When it came to the 2018 Blue Devils, who featured 11 seniors and lost just one player from last year to graduation, this wasn’t supposed to be in the script.
Sure, Tallmadge looked a bit vulnerable at times. In fact, the Blue Devils, thanks to a very difficult schedule and perhaps, feeling a bit of the pressure to maintain their excellence, were 3-9 at one point.
But Tallmadge wound up winning 16 of its next 18 games before running into Mr.
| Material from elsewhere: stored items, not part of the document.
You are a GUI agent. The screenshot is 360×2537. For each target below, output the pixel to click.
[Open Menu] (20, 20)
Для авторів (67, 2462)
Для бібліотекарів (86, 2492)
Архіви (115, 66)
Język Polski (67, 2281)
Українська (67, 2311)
Peltier.
When I bumped into Blue Devils head coach Kenny Linn, who took over for Seeker in 2004, after the game, he was able to put the experience in perspective.
Since Tallmadge was so anxious to get back on top of the mountain, the Tallmadge players and coaches didn’t really get a chance to really appreciate their stay in the state capital.
Linn made sure that didn’t happen again.
The Blue Devils spent Thursday evening watching other state semifinal games and got a chance to unwind and really enjoy the experience.
The ending to this story was abrupt and will sting the players for a long time.
Nonetheless, Tallmadge baseball is back where it belongs, thanks to these fine athletes.
That would be among the elite.
Congrats to the Blue Devils and best wishes to the 11 seniors who wrapped up incredibly fabulous careers. By the way, several of those talented seniors will continue to perform on the diamond in college.
One way or another, T-Town won’t forget about these passionate, gifted and extraordinary young men who turned Tallmadge baseball back into the Ohio juggernaut it once was.
You can bet your bottom dollar that I won’t either.